• EXERCISE TASK: Reproduce the items running from the line containing "Like danimarocr's comment heart" through the line containing "[x=1126, y=525]", including both of those lines, and omit the pictures from your answer.

• INFORMATION PROVIDED:
^^^^^^^^
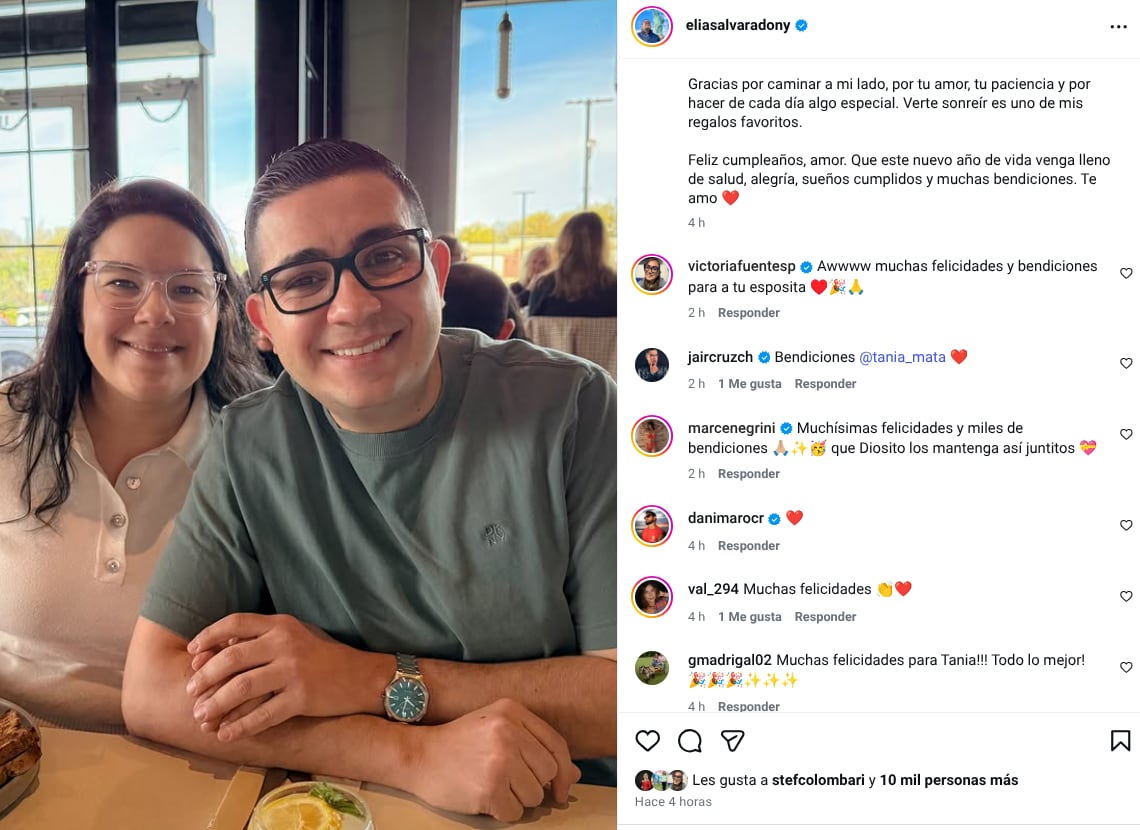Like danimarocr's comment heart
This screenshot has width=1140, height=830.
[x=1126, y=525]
^^^^^^^^
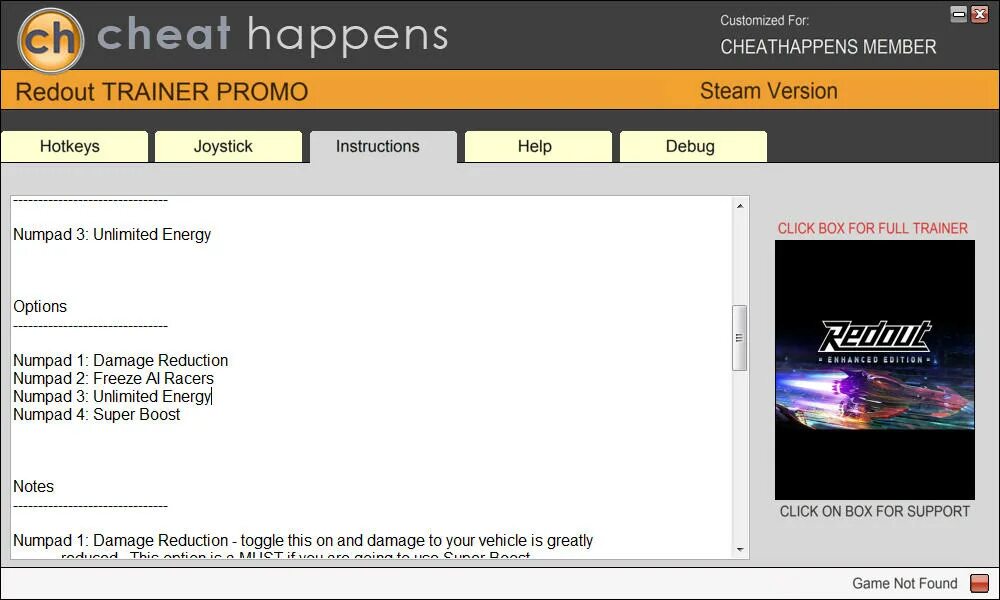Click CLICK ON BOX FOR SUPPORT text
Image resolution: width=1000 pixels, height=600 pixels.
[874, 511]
^^^^^^^^
• COMPLETE ANSWER:
Like danimarocr's comment heart
This screenshot has width=1140, height=830.
[x=1126, y=525]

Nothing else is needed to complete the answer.